- **THINGS TO DO**:
• A. Transcribe the portion of the song review below starting with "Following the introduction’s" and going on through "upbeat and melancholy.".
• B. In the song review below, what is the title of the album that includes "Maybe"?

- **READING PASSAGE**:
_____

Following the introduction’s ringing, ricocheting guitar line, “Maybe” gets right to it: “Sanity/When will you come to me/Truly does nobody/See what’s all around.” I can relate. The troubled lyrics are delivered by a voice with a comfortable, power-pop purity to it, which reinforces the song’s dual nature, its vibe both itchy and leisurely, an effect embodied by the way the half-time melody is set against a deft, double-time bass line. What hits the ear is a song at once upbeat and melancholy.
Fed up with the state of the world and/or his relationship, the song’s narrator seeks solace in the tried and true; “Side two of Abbey Road/I’ve come to put you on,” he sings. The song’s denouement pays additional tribute: “And in the end,” we hear, “the love you generate/Hopefully will negate/The hate.” One can always hope.
Everything you hear here arrives courtesy of Paul Desjarlais, who is not merely the singer and songwriter but in fact the only member of the “band” Pseudonym—which is, come to think of it, quite the clever and effective stage name. “Maybe” is a track from Before The Monsters Came, the sixth album Desjarlais has recorded as Pseudonym, which was released in August. You can listen to it and buy it, digitally, via Bandcamp. MP3 via the artist.

_____

- **DATA LINES**:
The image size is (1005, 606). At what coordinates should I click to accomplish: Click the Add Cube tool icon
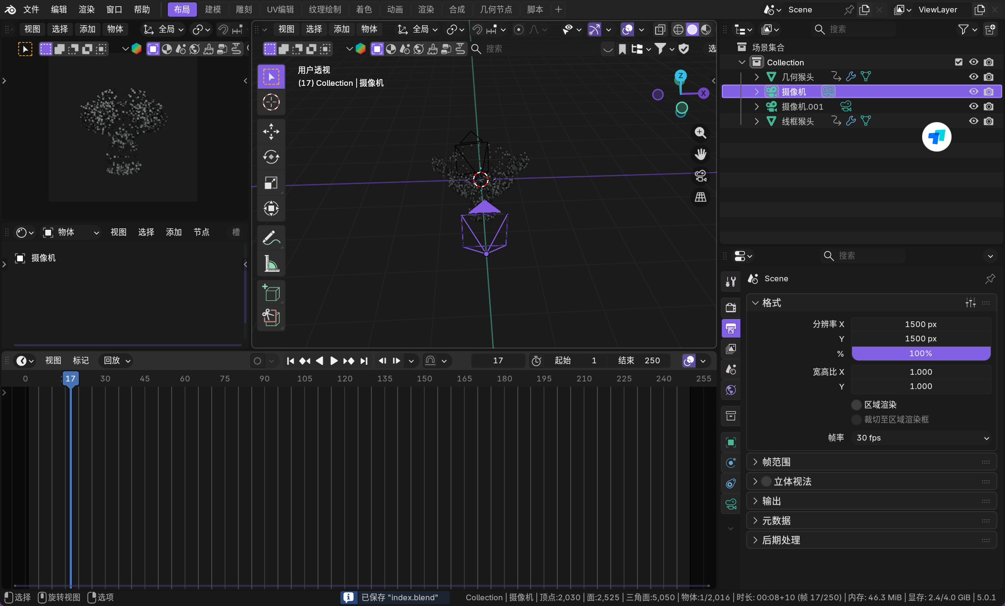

_____

- **ANSWER LIST**:
• A.
Following the introduction’s ringing, ricocheting guitar line, “Maybe” gets right to it: “Sanity/When will you come to me/Truly does nobody/See what’s all around.” I can relate. The troubled lyrics are delivered by a voice with a comfortable, power-pop purity to it, which reinforces the song’s dual nature, its vibe both itchy and leisurely, an effect embodied by the way the half-time melody is set against a deft, double-time bass line. What hits the ear is a song at once upbeat and melancholy.

• B. Before The Monsters Came